## [Document]
Chasing Amelia Earhart and her magnificent flying machine

A pot of freckle cream may be among the artefacts which hold the key to solving one of the great mysteries of the 20th century: the fate of pioneering aviator Amelia Earhart. New evidence released late last week suggests that she may have died as a castaway on a small island in the Pacific. But many aren’t convinced. By REBECCA DAVIS.

It has been 75 years since Amelia Earhart disappeared. She was 39 at the time, so the one thing we can be confident about is that there’s no chance she’s still alive. That’s pretty much the only fact the world can agree on, however.

Earhart was an international celebrity, a woman who captured the public imagination for her bravery and pioneering spirit. It didn’t hurt that she was attractive and stylish, too. Gore Vidal once said of her: “Forget Garbo. Forget Jackie. She was in a realm beyond stardom.” Inevitably, the story of what happened to a figure so iconic continues to fascinate, and to prompt new theories.

Existing theories about Earhart’s fate are many and varied – and of differing credibility. After World War II, many believed, Earhart and her navigator, Fred Noonan, had been captured by a Japanese fishing boat and had died in prison in Japan. Others thought Earhart was a US spy, with the idea being that Earhart had been instructed to ditch her plane off the Japanese coast so that the US Navy could come and rescue her, but actually conduct reconnaissance. Yet another theory holds that Earhart was rescued from a Japanese prison and returned to the US, but assumed a new secret identity.

For the romantics, the conspiracy theory of choice is that Earhart was in love with Noonan, and faked her death in order to elope with him and escape the pressures of fame and her husband, publicist George Putnam. As with the other theories, there is not a scrap of evidence to support this, especially since Putnam had reportedly urged Earhart to take Noonan on the flight because his renown as a navigator was well documented.

Perhaps it’s better to start with what we do know. In 1937, Earhart and Noonan were attempting to fly around the world at the equator, the longest possible route for circumnavigating the globe, so also the most challenging. By this stage Earhart was at the height of her fame. She had crossed the Atlantic twice, first as the first female passenger to do so, in 1928, and then as the first female pilot to fly solo, in 1932.  The magnitude of this latter feat should be conveyed by the fact that she was only the second person to fly solo over the Atlantic ever, after Charles Lindbergh in 1927, and that in the intervening five years two people had died in the attempt.

By 2 July 1937, Earhart and Noonan were in good shape on their circumnavigatory voyage. They had made it to Papua New Guinea. From there, they would make a fuelling stop at Howland Island in the South Pacific, and then fly on to Honolulu before the final leg home to California. Howland Island was really a non-destination, barely inhabited, but a temporary runway had been set up for Earhart there. (This is a sign of the kind of official goodwill and support there was for Earhart’s mission, particularly from the US government, since the female aviator seemed to epitomise all the qualities associated with a particularly positive, independent brand of “Americanness”.)

Earhart’s last radio message, sent from her Lockheed Model 10E Electra plane at 8.43am on the morning of 2 July, recorded that she could not locate the Howland Island airstrip to land on. That was the last anyone heard from her.

## [Data section]
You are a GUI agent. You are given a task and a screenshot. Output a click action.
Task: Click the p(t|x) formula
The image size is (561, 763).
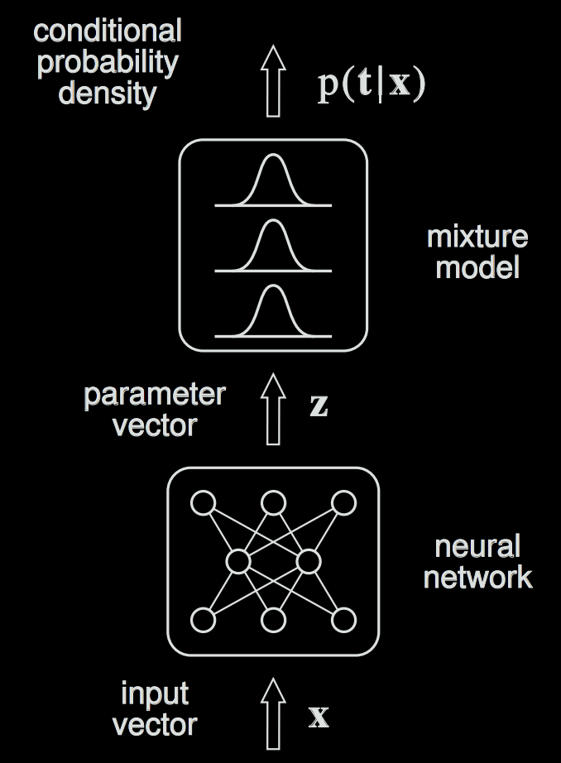[x=372, y=85]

## [To do]
a - Reproduce the stretch of the Earhart article from "A pot of freckle" through "agree on, however.".
b - According to the Earhart article, what model of plane sent Earhart's last radio message?

## [Solutions to each task]
a -
A pot of freckle cream may be among the artefacts which hold the key to solving one of the great mysteries of the 20th century: the fate of pioneering aviator Amelia Earhart. New evidence released late last week suggests that she may have died as a castaway on a small island in the Pacific. But many aren’t convinced. By REBECCA DAVIS.

It has been 75 years since Amelia Earhart disappeared. She was 39 at the time, so the one thing we can be confident about is that there’s no chance she’s still alive. That’s pretty much the only fact the world can agree on, however.

b - A Lockheed Model 10E Electra.